India has 560 million internet users, representing 40.9 per cent of its population, and is the world’s second-largest behind China with 560 million -- 58.4 per cent of its population -- using the internet. The U.S. trails in third place with 293 million, or 89 per cent of its citizens with online access.
India is undergoing a massive phase of internet growth, primarily driven by the improved mobile network infrastructure and cheap data costs -- the average price of one gigabit (1GB) of mobile data is US$0.26, compared with an average cost in the U.S. of $12.37, and in South Korea of $15.12.
While households in India tend to have a single television shared by a family, the mobile phone has become the second screen for millions of people to do “timepass” -- filling time on their hands.
A wide-ranging 2018 study by Boston Consulting Group, a research firm, predicts that India’s internet users will reach 650 million by the end of 2023.
While the price of an Apple iPhone 7 weighs in at a steep 38,570 rupees ($556), far too pricey for most pockets, Reliance Jio is marketing an app-capable phone without a touchscreen for just 1,500 rupees ($22).
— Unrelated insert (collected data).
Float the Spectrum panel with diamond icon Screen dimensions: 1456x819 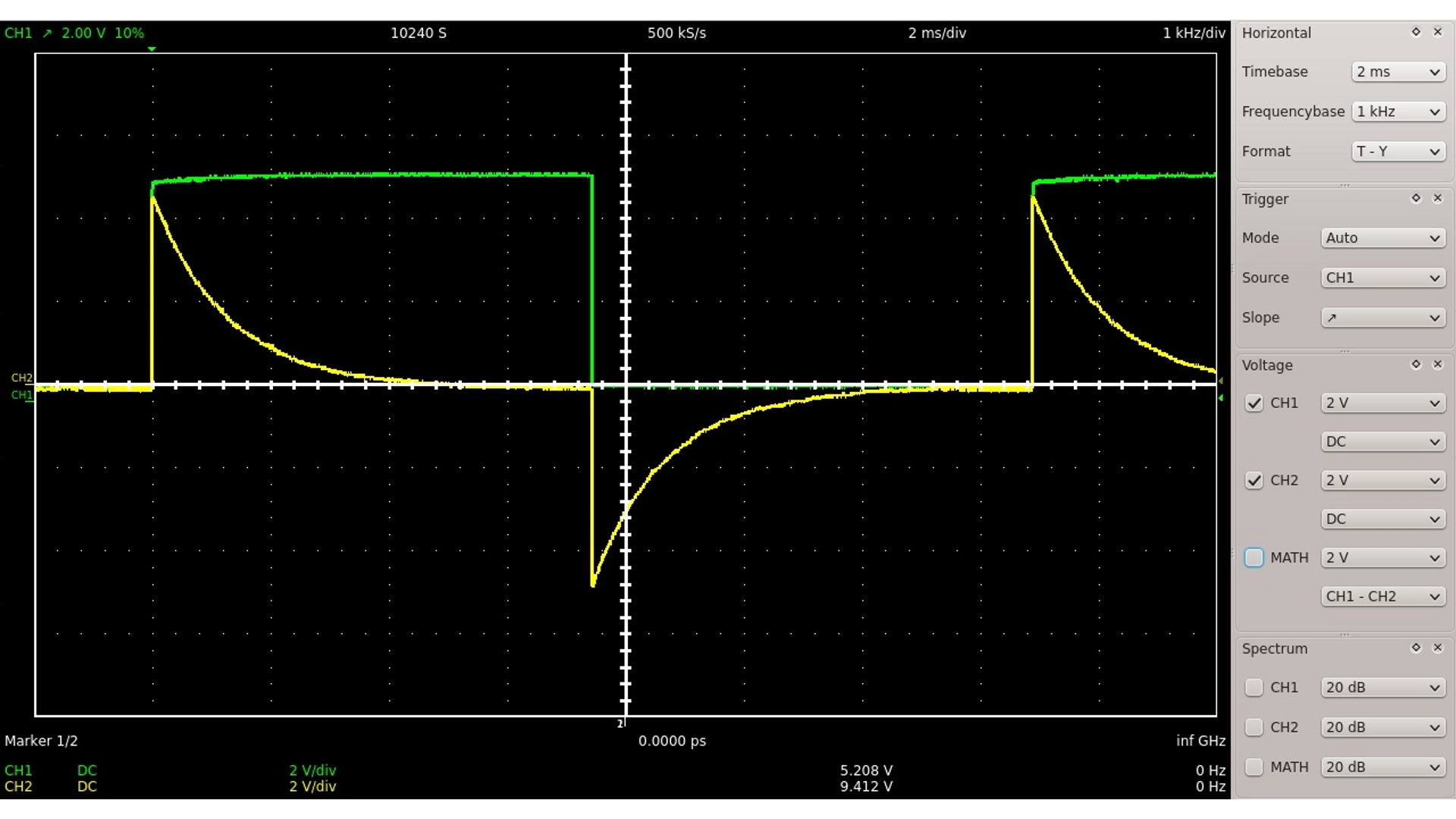[x=1415, y=648]
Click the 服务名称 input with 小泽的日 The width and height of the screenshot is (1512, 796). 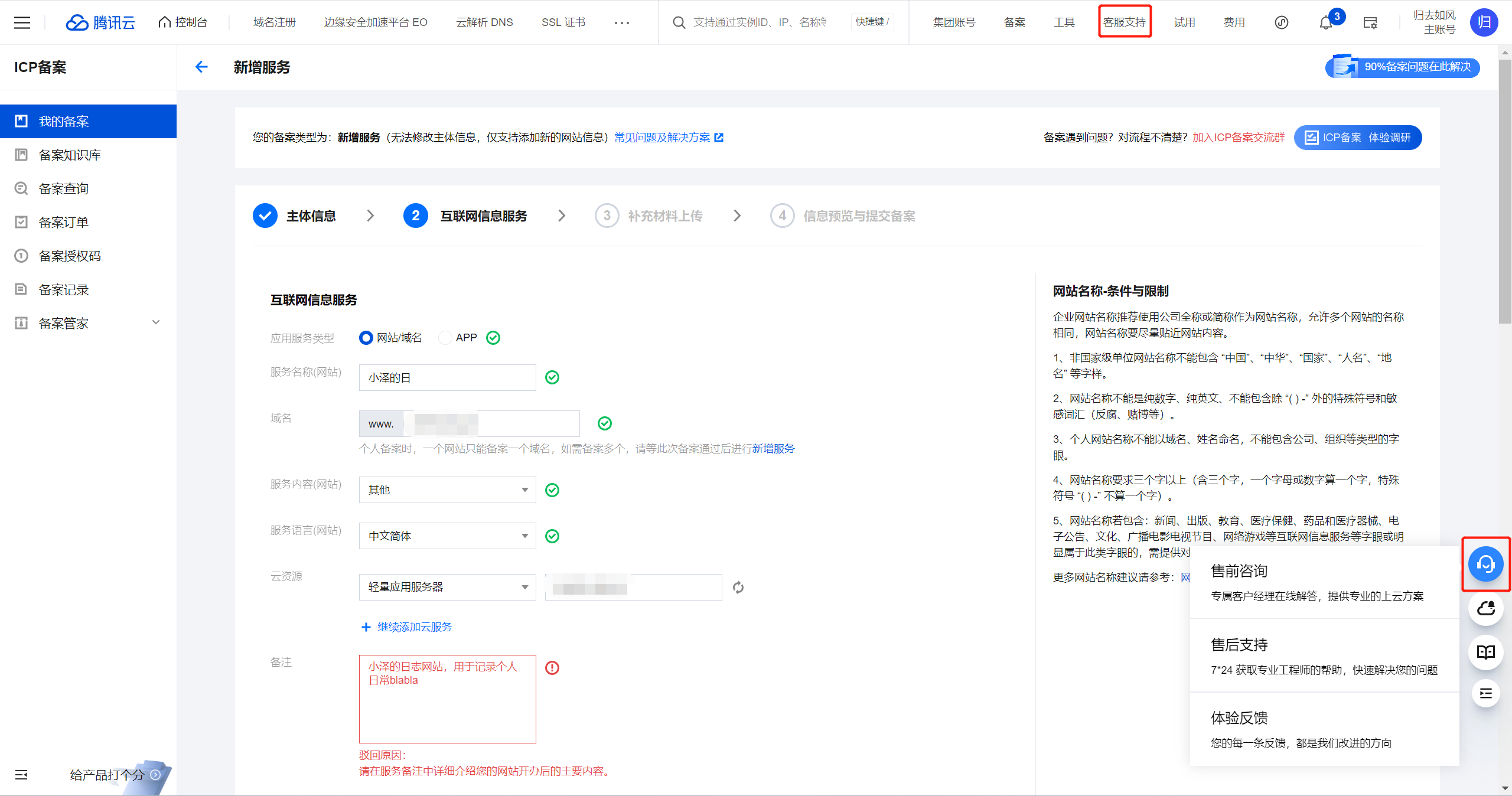coord(447,377)
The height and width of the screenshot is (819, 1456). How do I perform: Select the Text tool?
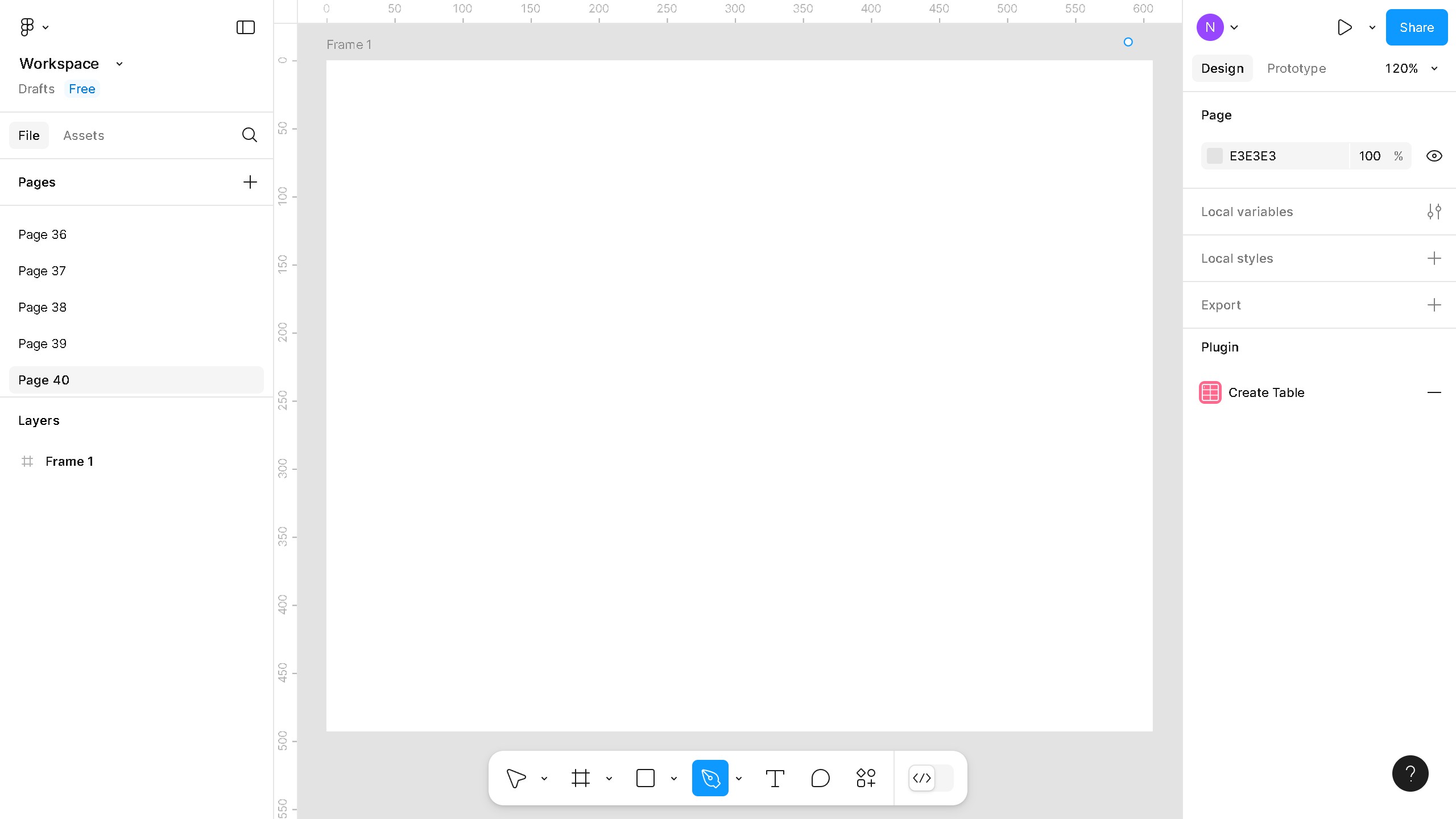pyautogui.click(x=775, y=778)
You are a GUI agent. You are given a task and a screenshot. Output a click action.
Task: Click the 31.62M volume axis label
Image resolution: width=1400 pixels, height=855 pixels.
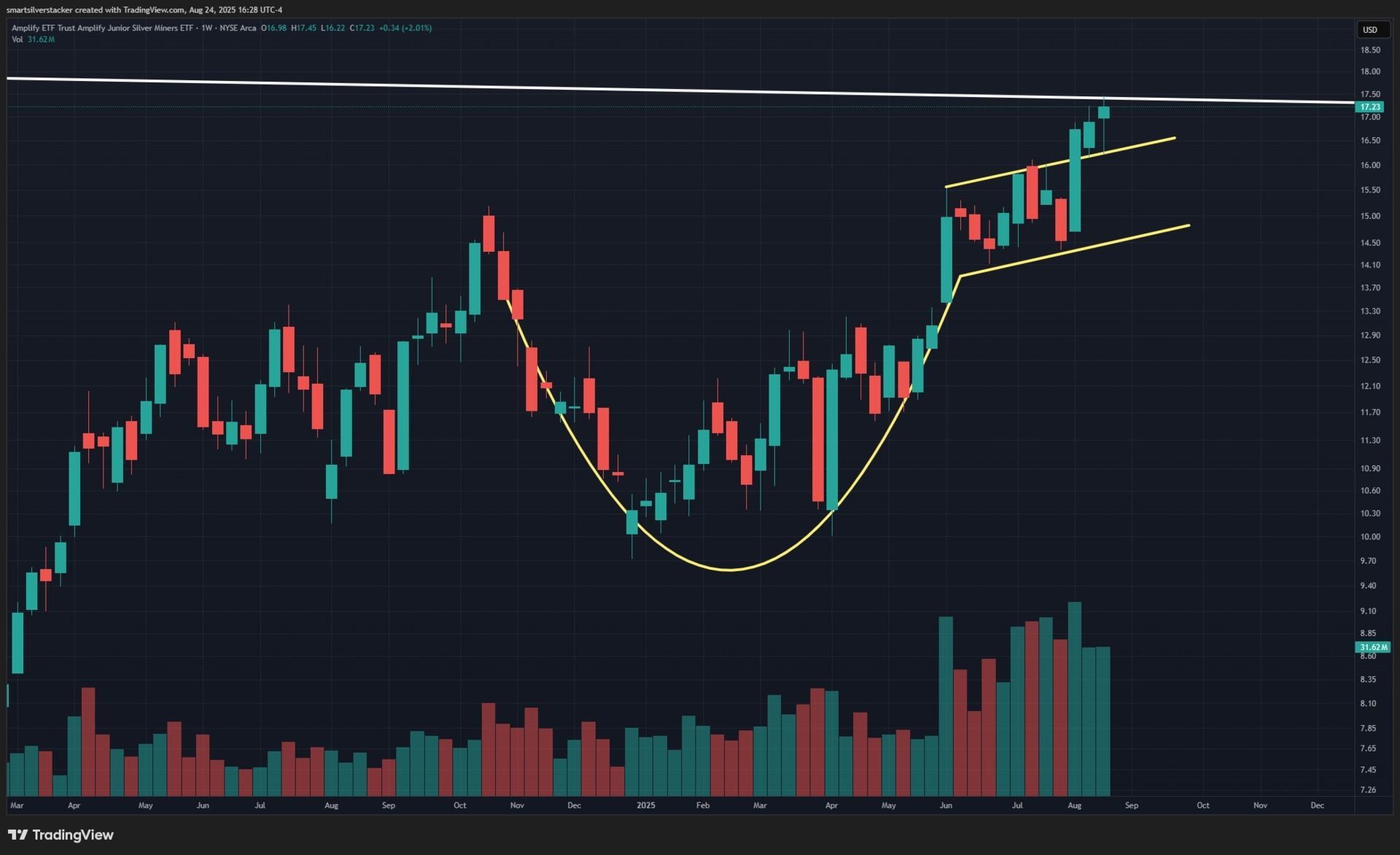click(1372, 647)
Jio is backed by the financial muscle of the Reliance group, India’s largest wireless broadband service provider, with more than 280 million subscribers.
Affordability and timepass have seen mobile consumption surge to 10.4GB per subscriber per month -- nearly three times as much mobile-phone data as Americans devour -- and around three-quarters of all mobile traffic in India is video streaming.
India users each spend an average of 200 minutes a day on mobile internet -- not yet up to the United States’ 300 minutes a day -- and could well lead the world in the next mobile revolution. Consumer demand exists, and the opportunity is real.